In the excerpt comparing C# and C++/CLI, which operator is used to access an object's members through a handle?
— START PROVIDED TEXT —
After compiling and executing, we get

C:\>cl /nologo /clr:pure test.cpp

C:\>test

1

3

There are a few obvious syntactic differences from the C# version. However, I’d like to start off by pointing out a semantic difference. In C++/CLI, changing Hello from a reference type to a value type, by changing the whitespace keyword ref class to value class, does not produce different results on compilation and execution.

Changing the type from a reference type to a value type affected where the type was allocated, but it did not change the fact that in the previous code snippet we are treating the data as referenced data. If Hello morphs into a value type, then the compiler generates different IL, so that h and j remain handles to the data on the managed heap, and the result is consistent. Behind the scenes, the value types are boxed—we’ll revisit that later in Chapter 6.

Types of Member Access Operators

The other important difference between the C++ snippet and the C# snippet is that C++ handles use a different class member access operator. The syntax is similar to that of pointers in C++, as handles may be considered a special kind of pointer. If you are working with a handle or pointer to an object, you use the arrow member access operator (->) to access the object’s members. If you are working with an instance of the object itself, you use the dot member access operator (.). Although it may seem more complicated to have two different types of member access operators, one benefit is that code like our previous example always does what you expect it to, because you are forced to be mindful of what you’re doing as you write—and that’s a good thing.

Keyword Differences

In this section, we go over the keyword differences between C# and C++. Most of these differences are because of the evolution of the C++ language and the compatibility and disambiguation restrictions for adding to the C++ grammar.

Let’s begin with the foreach keyword, shown in Table 3-4.

Table 3-4. foreach in C# and for each in C++/CLI

In C++/CLI, the keyword for each has a space, and the usage differs slightly from foreach in C#. The converted code appears in Table 3-5.

Table 3-5. Examples of foreach in C# and for each in C++/CLI

Review

Let’s review what you’ve seen so far. Differences between C# and C++/CLI include the following:

  • The additional keyword namespace is used.

  • Namespaces are separated by colon-colon (::) instead of a dot (.).

  • ref class is used instead of class.

  • The punctuator ^ is used to declare handles.

  • An arrow (->) is used as a handle member access operator, not a dot (.).

  • for each contains a space.

  • The class definition ends with a semicolon (;).

  • C++/CLI begins programs with a global function named main().
— END PROVIDED TEXT —
— START RECORD EXCERPTS —
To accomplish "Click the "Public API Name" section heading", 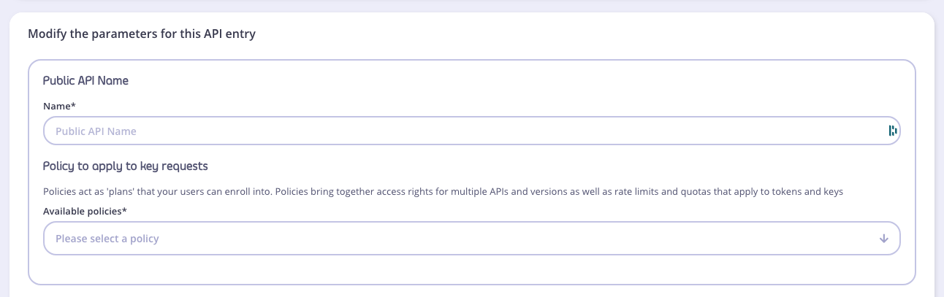I will coord(85,81).
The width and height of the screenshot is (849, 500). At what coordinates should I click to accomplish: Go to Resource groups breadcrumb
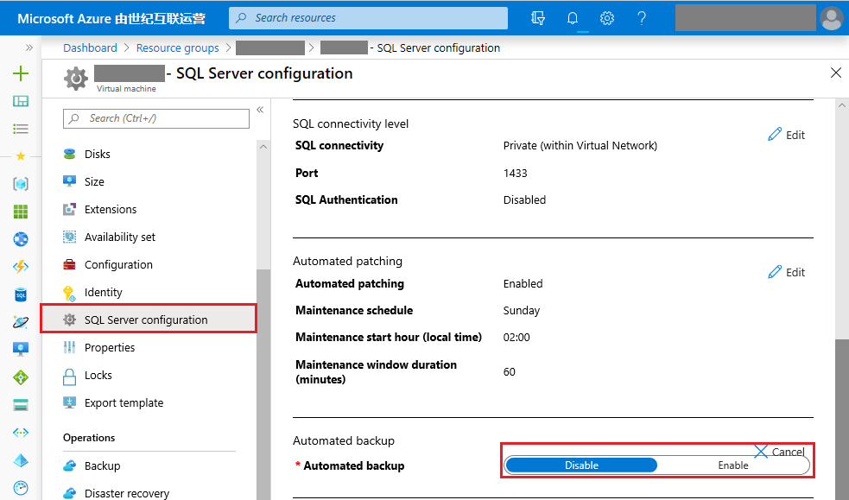(178, 48)
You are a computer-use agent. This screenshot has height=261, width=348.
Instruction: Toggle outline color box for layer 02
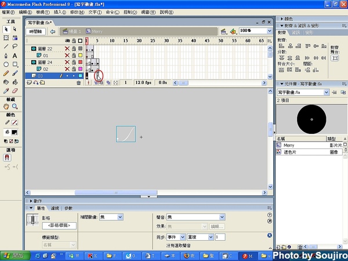tap(81, 69)
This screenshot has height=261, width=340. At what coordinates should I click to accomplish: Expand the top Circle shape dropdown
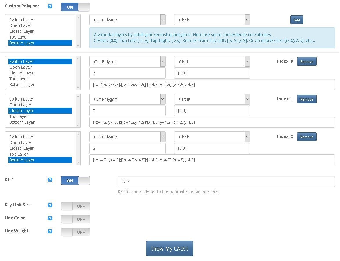click(212, 20)
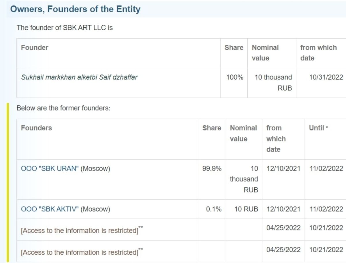The height and width of the screenshot is (263, 346).
Task: Click the "Founder" header of current founder table
Action: [35, 48]
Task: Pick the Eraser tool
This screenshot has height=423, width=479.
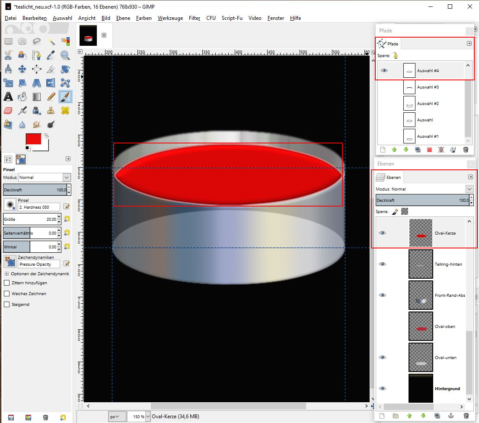Action: click(8, 111)
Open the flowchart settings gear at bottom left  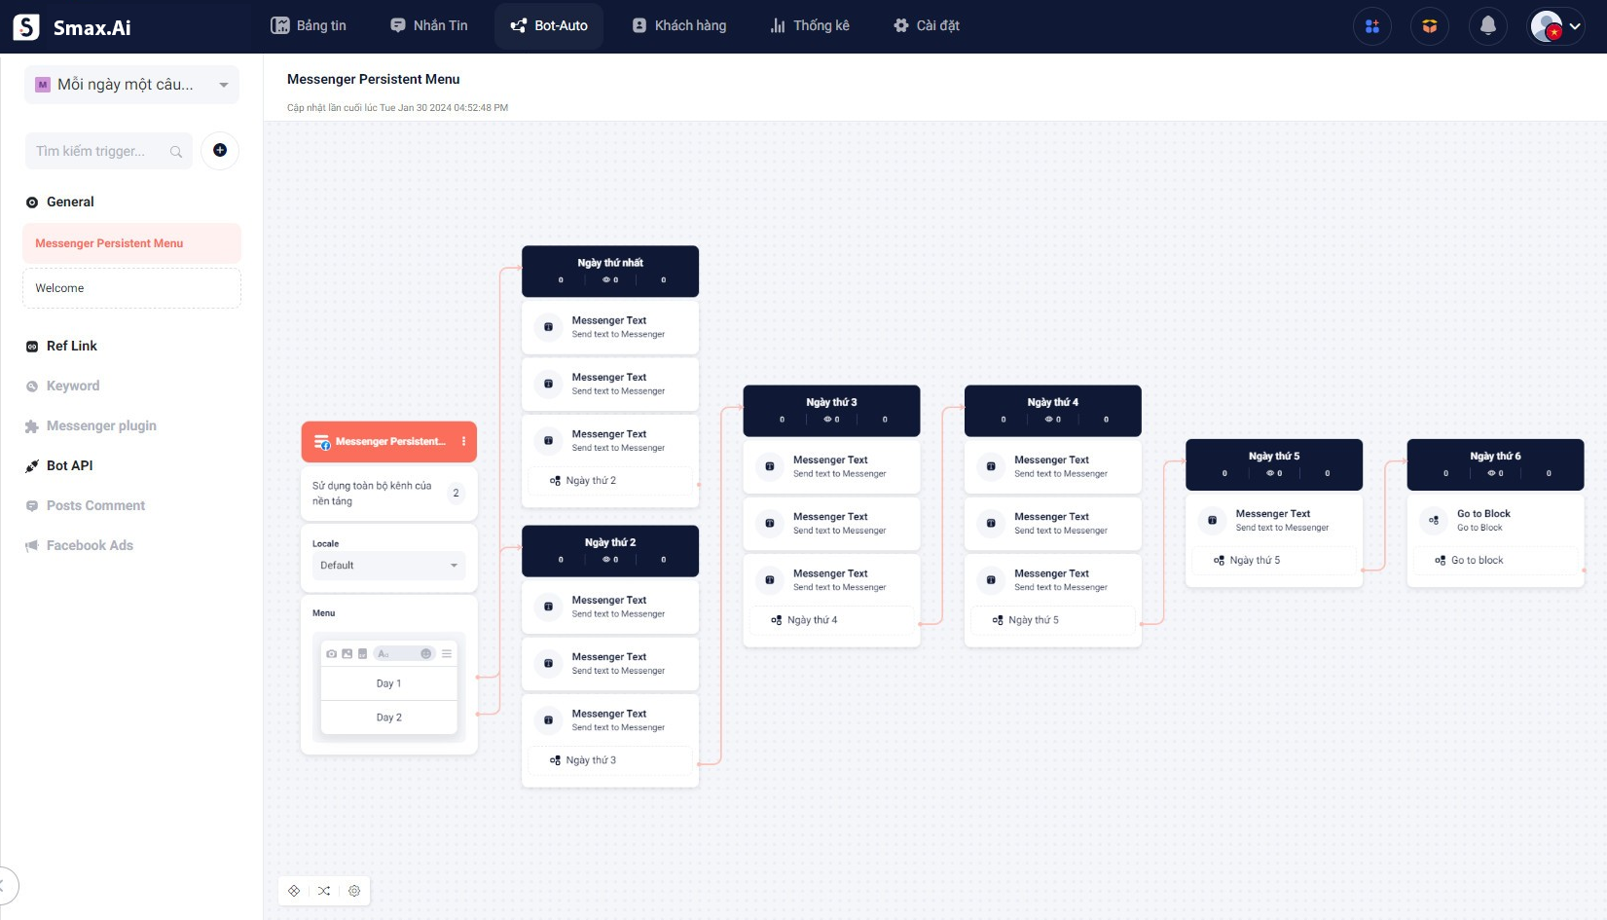click(x=354, y=891)
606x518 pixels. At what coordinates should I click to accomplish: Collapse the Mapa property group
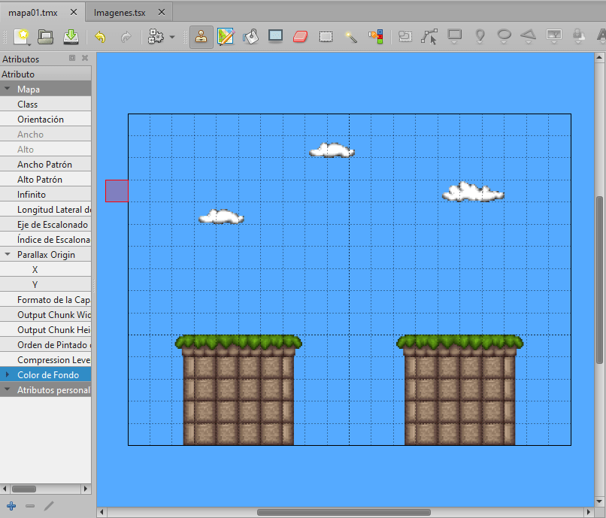[8, 89]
— END RECORD EXCERPTS —
ANSWER FOR THIS EXERCISE:
The arrow member access operator (->).